>> begin Supplied records

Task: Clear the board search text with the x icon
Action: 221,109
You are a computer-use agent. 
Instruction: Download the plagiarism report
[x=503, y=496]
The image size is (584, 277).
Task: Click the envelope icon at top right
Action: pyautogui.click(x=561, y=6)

>> end Supplied records

### The task
Repeat all of the material above word for word, with nothing changed.

### Solution
Task: Clear the board search text with the x icon
Action: 221,109
You are a computer-use agent. 
Instruction: Download the plagiarism report
[x=503, y=496]
The image size is (584, 277).
Task: Click the envelope icon at top right
Action: pyautogui.click(x=561, y=6)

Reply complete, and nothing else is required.